Sadie Keljikian, Express Trade Capital

Clothing donations may be banned in East Africa in the next few years.

Recently, it has become clear that clothing donations sent to Africa from the US or Europe may actually be hurting local manufacturers. The manufacturing industry in East Africa has gained a head of steam in the last few years, recovering from the massive hit factories took during the debt crisis in the 1980s and ’90s. With technological advances and a rapidly growing workforce, a local supply chain could be an important step for the region’s developing economy. Progress, however, has been so remarkable that given the right circumstances and leadership, the East African manufacturing district could compete with Southeast Asia in quantities exported to Europe and the US. This progress is being dampened, however, because clothing donations from the US and Europe are sent to East Africa in massive quantities and sold for very little money in local markets. The prices are so low, in fact, that domestic manufacturers cannot compete.
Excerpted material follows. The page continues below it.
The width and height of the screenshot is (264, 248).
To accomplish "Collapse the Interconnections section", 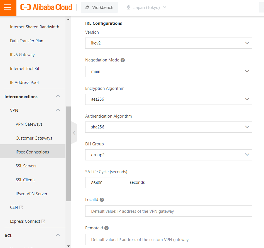I will 58,96.
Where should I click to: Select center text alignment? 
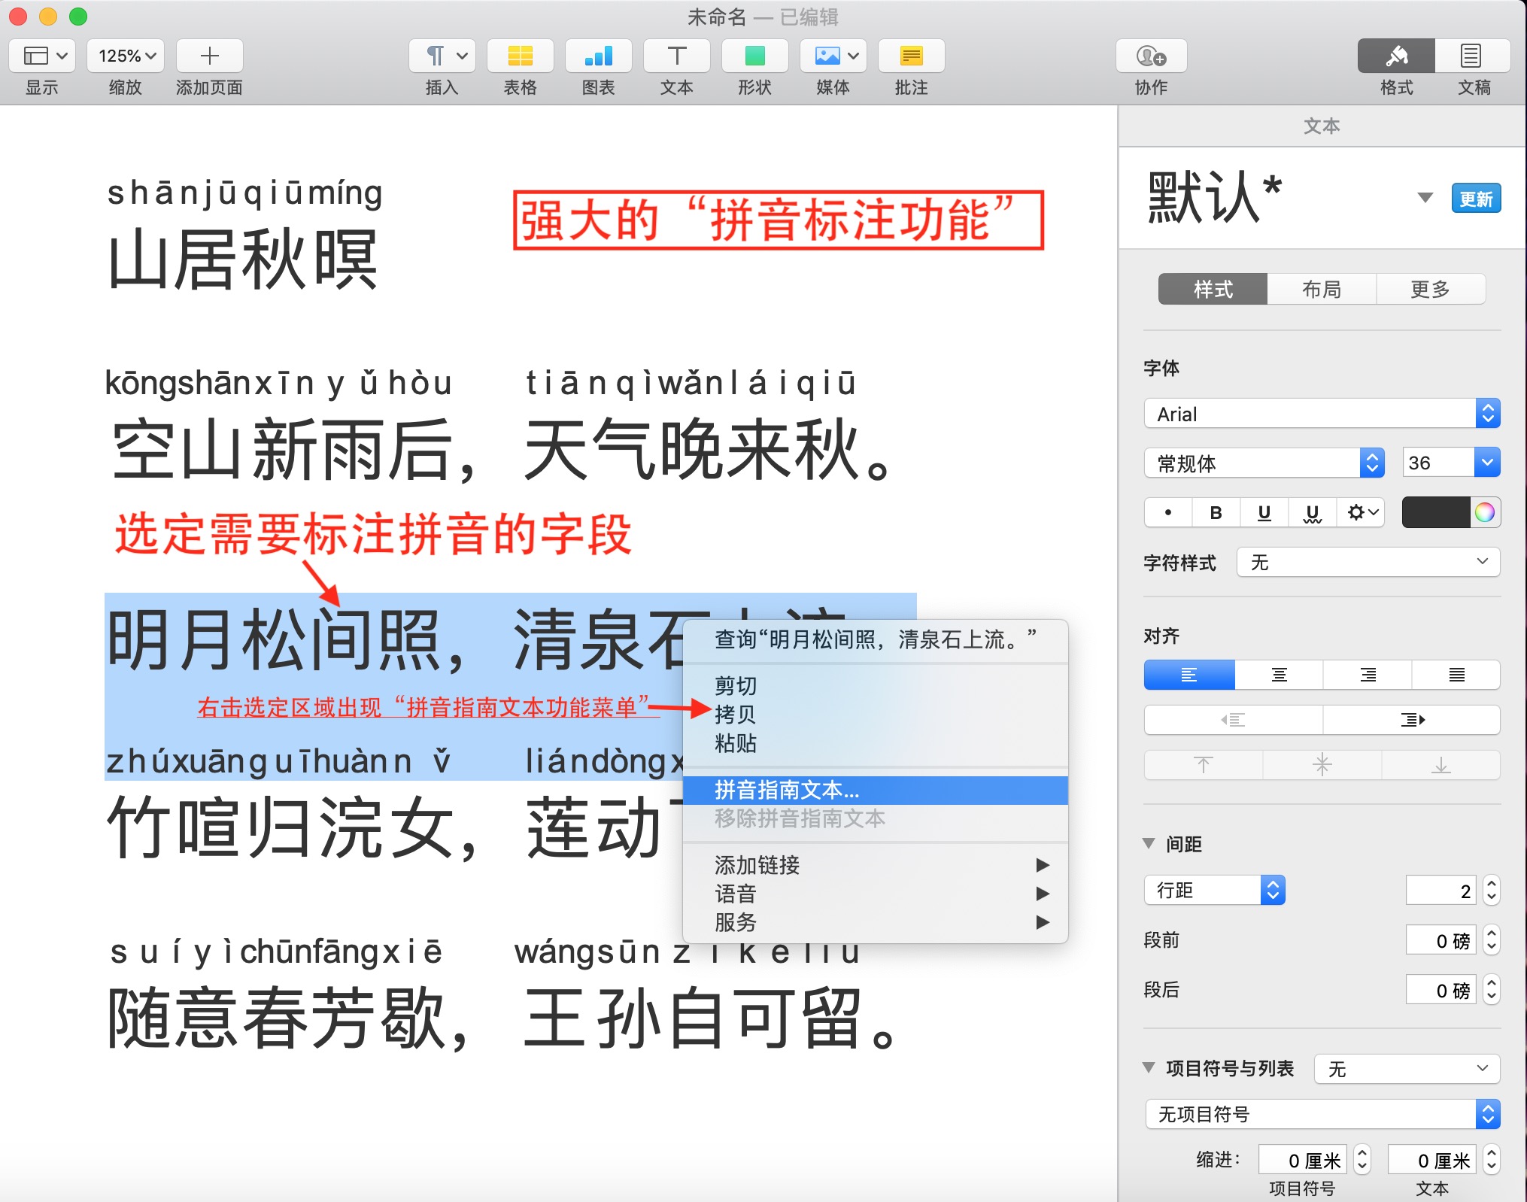[x=1279, y=675]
While clothing donations are obviously given with the best of intentions, they are sent to East Africa in such staggering quantities that the donated garments make up nearly 80% of the clothing sold in markets. Of course, impoverished people from Kenya, Uganda and surrounding countries want to spend as little as possible on clothing, but the region’s economic future depends largely on employment and economic stimulation provided by the manufacturing companies. As a result, donations actually keep the local economy from improving and blocks progress in East African manufacturing development. The effect has been so devastating, in fact, that Kenya alone has gone from a manufacturing workforce of approximately 500,000 people to only about 20,000 workers today.

In response to the continuous stunting of the local manufacturing industry, officials are considering a ban on charitable clothing donations in Burundi, Kenya, Rwanda, Tanzania, and Uganda.

New clothing will still be imported to supplement locally fabricated goods, but hordes of used clothing will no longer trample the potential of East African manufactured garments, should the ban go forward as planned.